City Council Scraps Development Project

October 09, 1994|TOMMY LI

Efforts to revitalize Little Tokyo suffered a major blow after the City Council voted to drop a $150-million development project, community and business leaders said.

"The community was looking forward to something happening on that 11-acre site," said Al Taira, president of the mayor's Little Tokyo Community Development Advisory Committee. "It would have enhanced our area so that more people would come."

Instead, last Wednesday's 11-2 council vote to scrap the six-year-old 1st Street North plan has left some residents and merchants frustrated with city bureaucracy.

If approved, Barker Pacific Group would have built an office tower, private hotel, apartment and retail space on city-owned land at 1st and Alameda streets. Most of the property is now used for parking lots, city officials said.

It could also have drawn large crowds to two nearby arts centers--the Museum of Contemporary Art's Temporary Contemporary and the Japanese American National Museum, Taira said.

But most of the council members said they couldn't justify spending millions of dollars on office space when the city is reducing staff and facing a budget crisis.

Their actions have prompted the developer to threaten to file a lawsuit against the city, which could leave the 1st and Alameda site undeveloped for years, community and business leaders said.

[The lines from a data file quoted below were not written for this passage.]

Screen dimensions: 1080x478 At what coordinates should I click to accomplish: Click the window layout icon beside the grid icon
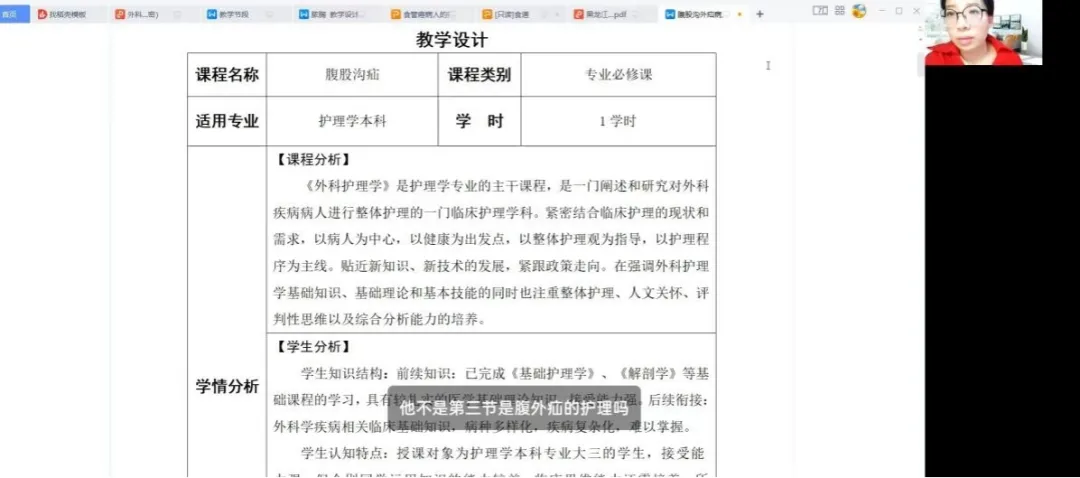820,11
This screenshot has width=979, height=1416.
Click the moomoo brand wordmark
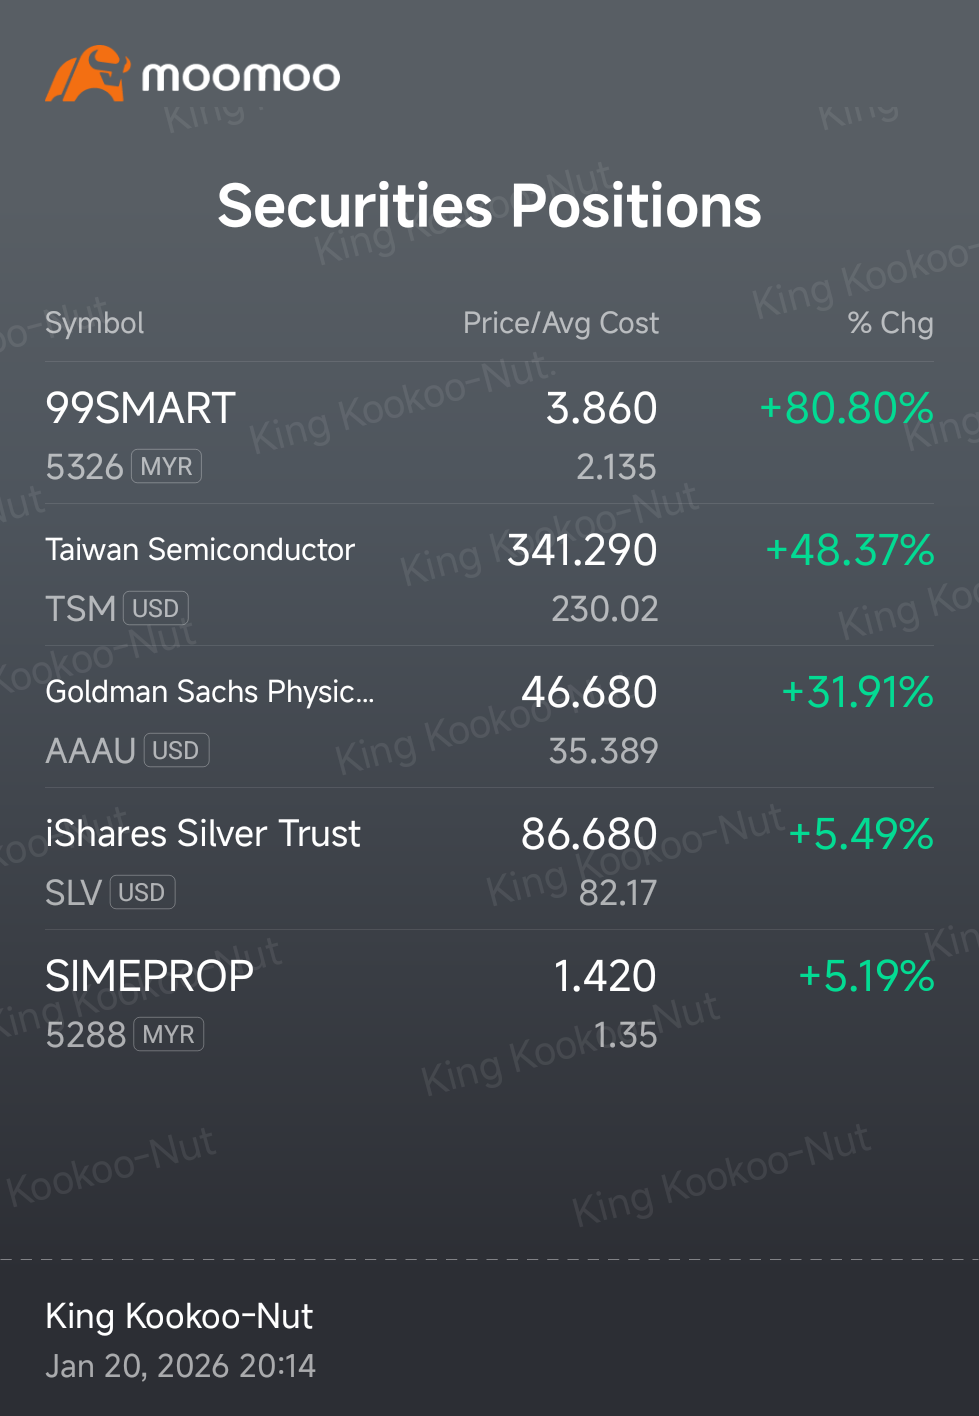[241, 76]
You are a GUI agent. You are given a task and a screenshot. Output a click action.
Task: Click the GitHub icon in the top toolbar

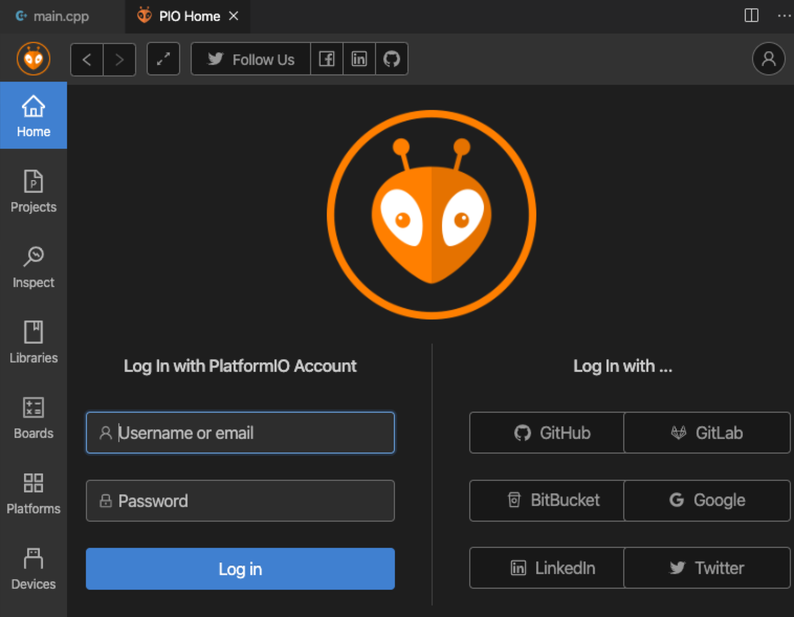(x=391, y=59)
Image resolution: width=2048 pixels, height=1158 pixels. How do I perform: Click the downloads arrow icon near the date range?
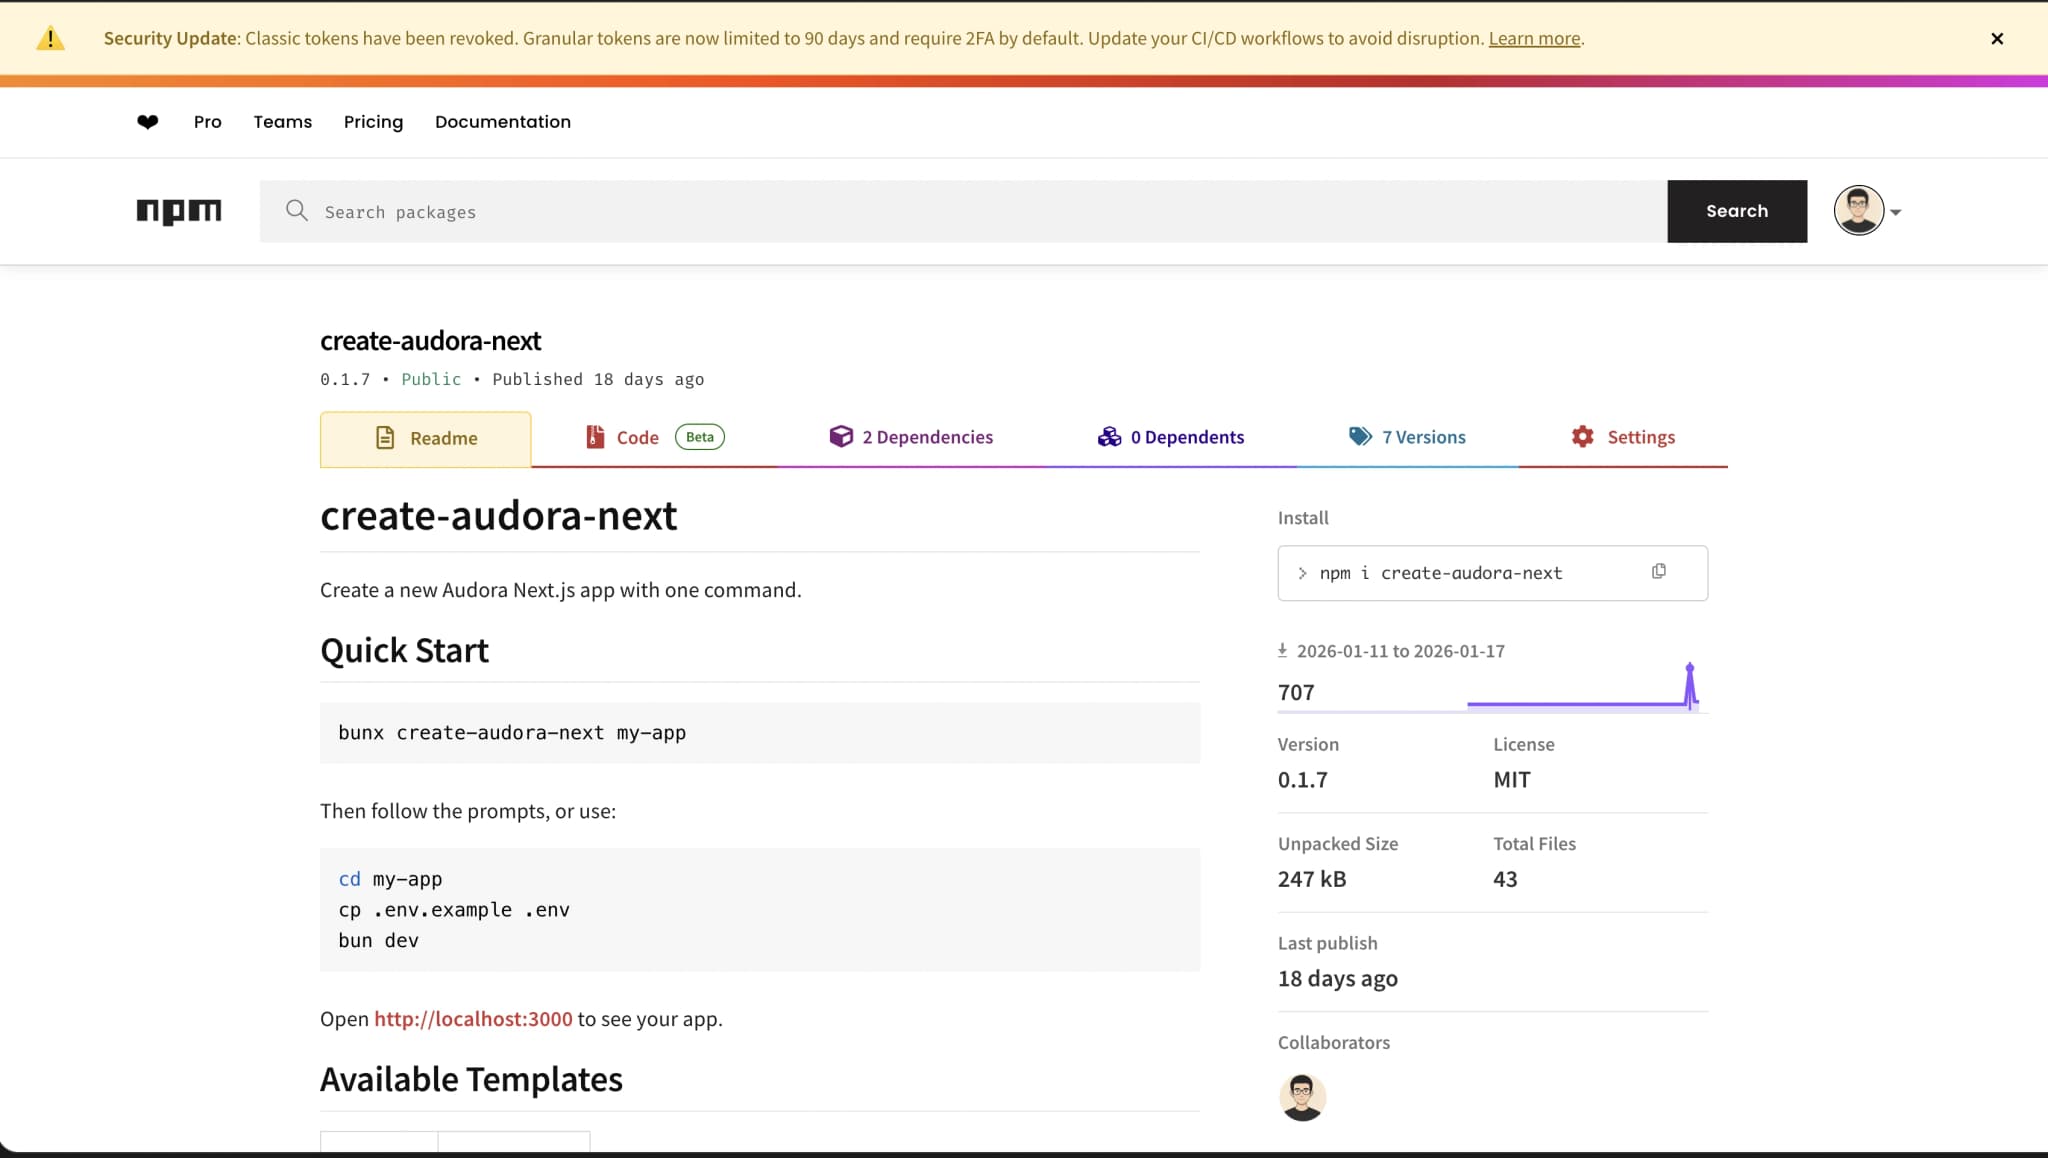[x=1283, y=650]
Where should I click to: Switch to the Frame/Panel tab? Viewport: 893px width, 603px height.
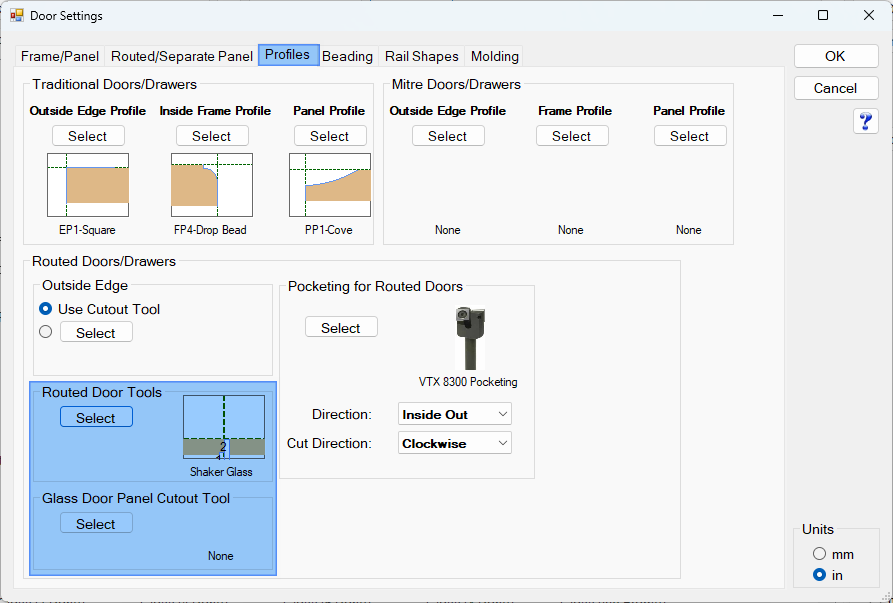pos(60,56)

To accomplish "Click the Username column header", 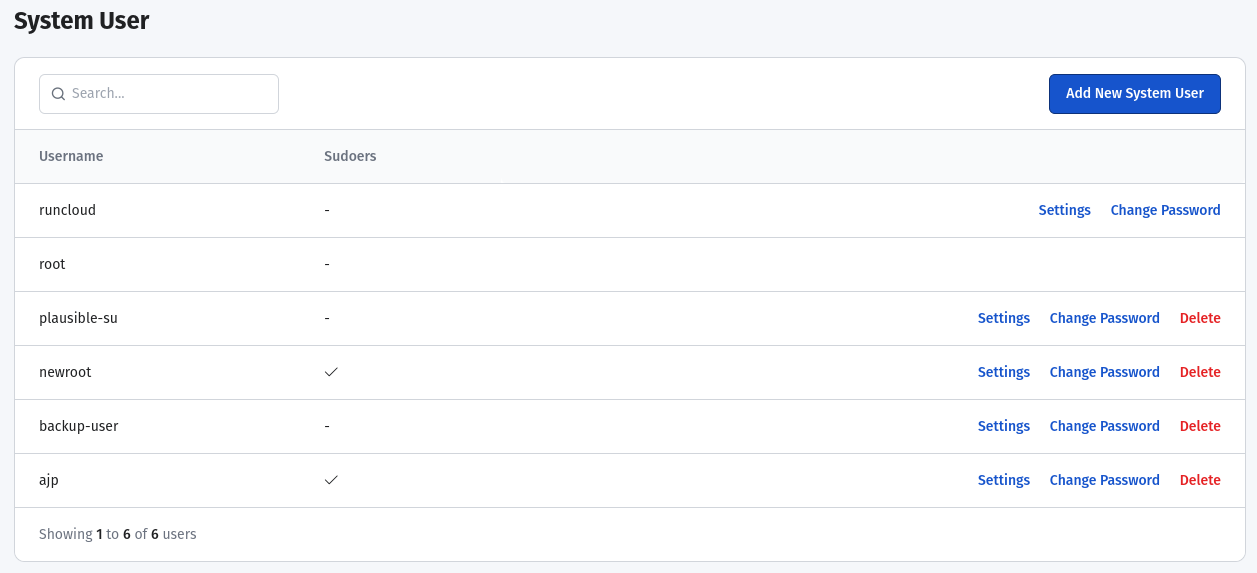I will (x=71, y=156).
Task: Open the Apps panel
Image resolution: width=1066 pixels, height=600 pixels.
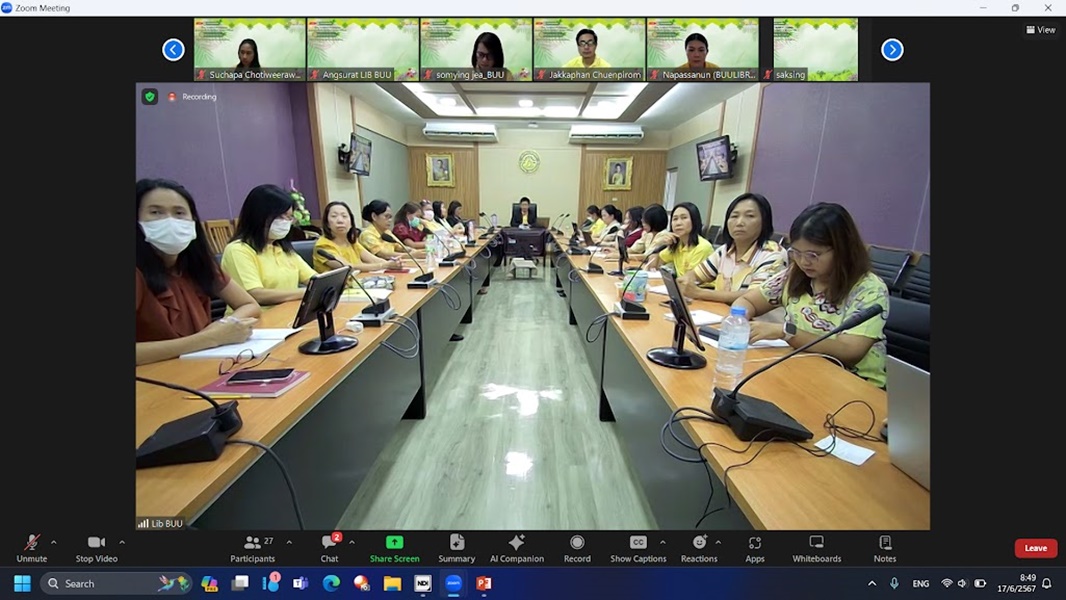Action: [x=754, y=547]
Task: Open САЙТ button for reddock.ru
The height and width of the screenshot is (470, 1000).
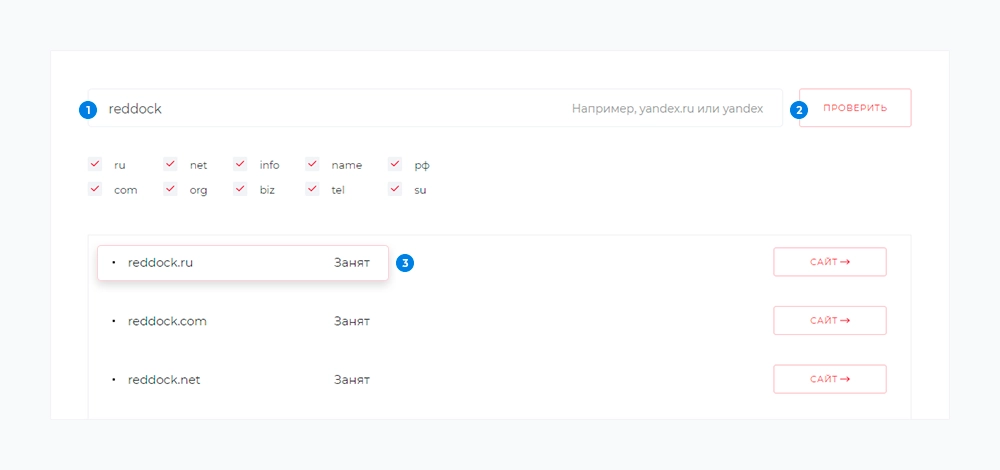Action: [x=829, y=262]
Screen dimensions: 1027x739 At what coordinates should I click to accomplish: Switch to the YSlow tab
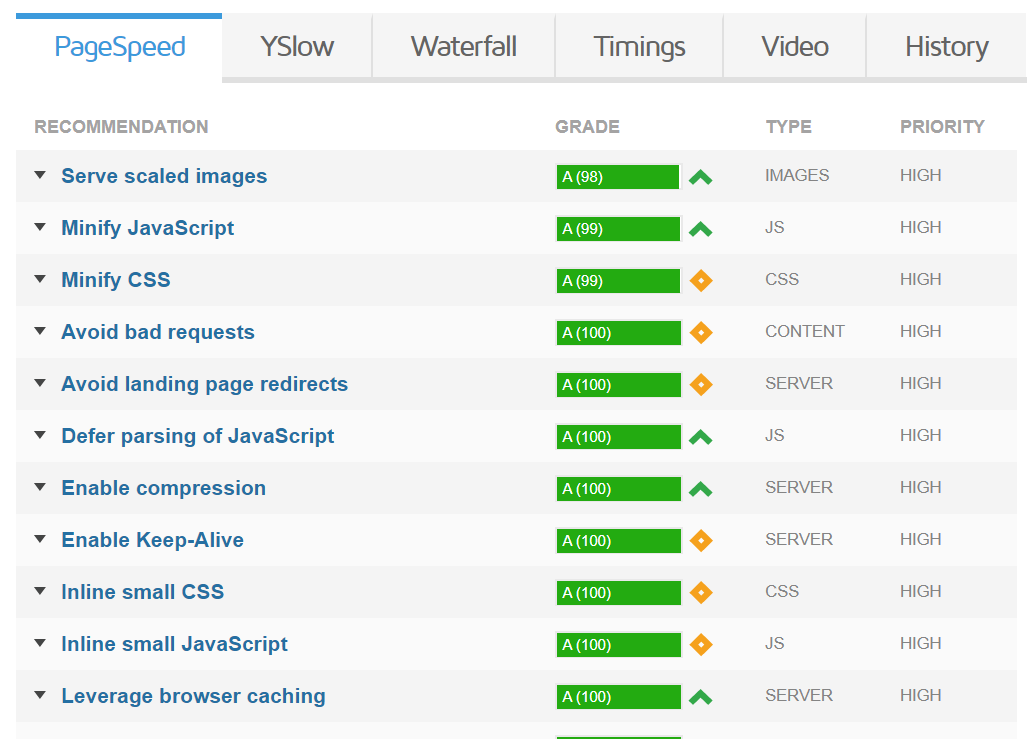click(297, 46)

Businesses along 1st Street will be the ones that suffer the most, they said.

"When it's not going to happen, now I think the ones that are here--that are trying to weather out this recession--there's really not too much hope for them," said Frances Hashimoto, president of the Little Tokyo Business Assn.

Nevertheless, Taira believes all is not lost in the community. He points to proposed projects in other areas of Little Tokyo, such as a housing, commercial and retail space on 2nd Street, between Central Avenue and Alameda Street.

But he fears that even those proposals, outlined in the Community Redevelopment Agency's five-year plan, could be delayed because the city didn't move on 1st Street North.

"You don't want to be the first one up and nobody's around," said Taira, also a businessman in Little Tokyo. "There's no urgency to hurry up, and we need to hurry up."